Acting as if you are only accountable to the people who voted for you is, we are saying now … bad? So if someone did that, hypothetically, on Thursday, people — people wouldn’t have wanted that?
Or if a person were to sort of pump his fist in solidarity as he saw the mob of insurrectionists descending on the Capitol, that would have been the kind of thing we don’t want, say?
You’re really going to hold Donald Trump responsible for the acts of the people who were responding to his call to “stop the steal”? Woof! I mean, golly! I mean, it seems like we’re really throwing out some babies with all this bathwater. If you start condemning Trump for the consequences of his words — well, yikes! Next, you’ll probably be sweeping up the other people whose words also contributed to the same consequence!
I’m just — whoo! hot in here! — where do you stop, you know? It seems like one of those very slippery slopes I keep hearing about! If you demand consequences for one person who self-servingly sought to undermine the results of a democratic election and gave cover to people who were using that lie to justify acts of violence, then next, you’re going to be demanding consequences for other people who also did that?
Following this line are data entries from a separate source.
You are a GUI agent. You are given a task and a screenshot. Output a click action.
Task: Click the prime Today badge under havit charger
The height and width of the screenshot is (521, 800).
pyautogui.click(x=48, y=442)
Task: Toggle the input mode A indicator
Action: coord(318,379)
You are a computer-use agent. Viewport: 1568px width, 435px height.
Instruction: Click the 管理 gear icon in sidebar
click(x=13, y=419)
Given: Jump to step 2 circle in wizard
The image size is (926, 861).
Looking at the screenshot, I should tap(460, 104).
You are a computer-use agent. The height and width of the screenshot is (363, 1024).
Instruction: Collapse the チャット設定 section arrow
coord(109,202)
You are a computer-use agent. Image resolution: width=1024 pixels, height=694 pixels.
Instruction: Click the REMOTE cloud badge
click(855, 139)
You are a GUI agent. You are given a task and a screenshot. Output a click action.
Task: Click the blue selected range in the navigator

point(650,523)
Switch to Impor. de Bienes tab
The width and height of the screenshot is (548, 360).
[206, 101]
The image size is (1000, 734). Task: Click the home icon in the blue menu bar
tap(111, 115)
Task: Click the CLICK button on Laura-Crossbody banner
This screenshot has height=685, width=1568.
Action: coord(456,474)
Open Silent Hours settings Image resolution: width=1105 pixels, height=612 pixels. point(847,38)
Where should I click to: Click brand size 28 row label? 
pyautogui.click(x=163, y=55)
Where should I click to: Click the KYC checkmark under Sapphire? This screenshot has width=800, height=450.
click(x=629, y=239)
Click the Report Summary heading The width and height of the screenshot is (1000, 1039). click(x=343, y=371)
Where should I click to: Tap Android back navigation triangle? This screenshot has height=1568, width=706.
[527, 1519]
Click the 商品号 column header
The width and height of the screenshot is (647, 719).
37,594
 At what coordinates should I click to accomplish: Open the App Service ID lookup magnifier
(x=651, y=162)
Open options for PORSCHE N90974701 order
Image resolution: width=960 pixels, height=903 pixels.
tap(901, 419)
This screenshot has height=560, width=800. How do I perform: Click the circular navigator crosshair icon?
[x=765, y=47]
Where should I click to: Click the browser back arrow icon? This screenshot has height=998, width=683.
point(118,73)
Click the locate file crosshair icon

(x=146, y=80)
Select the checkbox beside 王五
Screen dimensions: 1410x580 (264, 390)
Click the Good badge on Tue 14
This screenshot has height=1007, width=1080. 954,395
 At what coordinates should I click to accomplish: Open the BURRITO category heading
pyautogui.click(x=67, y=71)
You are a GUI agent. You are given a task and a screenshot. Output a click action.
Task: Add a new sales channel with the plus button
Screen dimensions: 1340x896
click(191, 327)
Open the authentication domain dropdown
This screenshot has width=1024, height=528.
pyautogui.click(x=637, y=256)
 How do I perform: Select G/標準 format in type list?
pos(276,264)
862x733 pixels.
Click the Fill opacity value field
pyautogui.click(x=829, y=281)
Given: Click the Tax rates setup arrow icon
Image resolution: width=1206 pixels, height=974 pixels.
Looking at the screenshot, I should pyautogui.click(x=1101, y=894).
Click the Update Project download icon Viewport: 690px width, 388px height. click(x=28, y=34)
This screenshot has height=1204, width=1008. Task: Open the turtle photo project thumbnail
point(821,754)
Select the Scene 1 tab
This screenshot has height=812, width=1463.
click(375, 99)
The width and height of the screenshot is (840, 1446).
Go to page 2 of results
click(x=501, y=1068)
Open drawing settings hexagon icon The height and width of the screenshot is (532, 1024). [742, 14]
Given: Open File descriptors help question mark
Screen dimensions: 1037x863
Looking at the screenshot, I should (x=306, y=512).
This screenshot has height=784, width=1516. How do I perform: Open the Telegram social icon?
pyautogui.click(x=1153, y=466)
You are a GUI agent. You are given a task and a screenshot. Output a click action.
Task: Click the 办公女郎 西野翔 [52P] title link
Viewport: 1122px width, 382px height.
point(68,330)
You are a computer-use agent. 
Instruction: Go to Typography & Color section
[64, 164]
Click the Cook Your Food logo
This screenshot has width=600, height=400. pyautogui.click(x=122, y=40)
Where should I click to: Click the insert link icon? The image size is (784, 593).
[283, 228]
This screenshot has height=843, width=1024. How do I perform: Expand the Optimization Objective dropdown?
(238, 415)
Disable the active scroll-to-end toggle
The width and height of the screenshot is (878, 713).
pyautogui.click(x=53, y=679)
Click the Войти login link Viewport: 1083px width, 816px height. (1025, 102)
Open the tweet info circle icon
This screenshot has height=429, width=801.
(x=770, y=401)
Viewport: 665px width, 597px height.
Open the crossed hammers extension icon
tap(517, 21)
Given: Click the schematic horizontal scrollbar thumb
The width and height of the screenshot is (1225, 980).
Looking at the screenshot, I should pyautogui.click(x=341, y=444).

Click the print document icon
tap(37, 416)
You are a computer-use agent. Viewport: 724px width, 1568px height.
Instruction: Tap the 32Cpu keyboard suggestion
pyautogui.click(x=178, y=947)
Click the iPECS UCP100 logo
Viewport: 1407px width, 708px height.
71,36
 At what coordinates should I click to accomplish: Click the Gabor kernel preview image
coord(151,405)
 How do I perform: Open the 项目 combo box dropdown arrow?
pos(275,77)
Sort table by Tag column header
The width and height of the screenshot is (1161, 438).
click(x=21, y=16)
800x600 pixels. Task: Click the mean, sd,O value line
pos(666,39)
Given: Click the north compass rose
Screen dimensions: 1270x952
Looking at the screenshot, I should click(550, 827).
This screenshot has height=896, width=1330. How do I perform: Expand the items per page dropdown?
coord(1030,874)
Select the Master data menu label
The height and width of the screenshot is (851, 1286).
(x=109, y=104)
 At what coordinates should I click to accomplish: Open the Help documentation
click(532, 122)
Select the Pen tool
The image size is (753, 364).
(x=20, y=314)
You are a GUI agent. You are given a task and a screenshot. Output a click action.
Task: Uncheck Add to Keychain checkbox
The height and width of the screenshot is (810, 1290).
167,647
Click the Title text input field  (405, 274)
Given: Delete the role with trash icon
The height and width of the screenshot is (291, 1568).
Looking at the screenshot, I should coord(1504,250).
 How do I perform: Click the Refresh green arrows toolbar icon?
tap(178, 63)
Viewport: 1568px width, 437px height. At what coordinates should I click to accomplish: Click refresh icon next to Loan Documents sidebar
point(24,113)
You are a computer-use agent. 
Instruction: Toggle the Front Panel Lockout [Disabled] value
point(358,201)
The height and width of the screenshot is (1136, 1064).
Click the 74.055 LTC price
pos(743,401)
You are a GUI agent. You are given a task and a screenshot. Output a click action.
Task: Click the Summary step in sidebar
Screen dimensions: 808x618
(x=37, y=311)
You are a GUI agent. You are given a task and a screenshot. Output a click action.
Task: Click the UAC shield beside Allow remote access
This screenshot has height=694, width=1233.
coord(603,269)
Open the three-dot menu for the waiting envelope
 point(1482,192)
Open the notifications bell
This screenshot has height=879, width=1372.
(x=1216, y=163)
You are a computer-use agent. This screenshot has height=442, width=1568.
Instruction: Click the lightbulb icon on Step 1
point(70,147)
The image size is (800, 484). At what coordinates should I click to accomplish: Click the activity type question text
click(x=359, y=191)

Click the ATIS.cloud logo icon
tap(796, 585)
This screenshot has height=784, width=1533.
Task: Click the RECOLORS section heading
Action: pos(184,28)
And then — I mean, a lot of good guys who only sought to undermine our system of government no more than, like, four times MAX are going to face pressure to not be in office any more. And I think the Senate would be poorer for it. I know I would be.
I mean hypothetically, just hypothetically, if someone were to stand up in the Senate and object to the certification of the electoral college results, lending credence to the very same lie that motivated the mob to overrun the Capitol — we would also be saying that person was responsible in some direct way for the mob? I mean, are we really saying there ought to be consequences? That seems like a little much to me! I mean, if we’re saying that, I’ve … made some mistakes.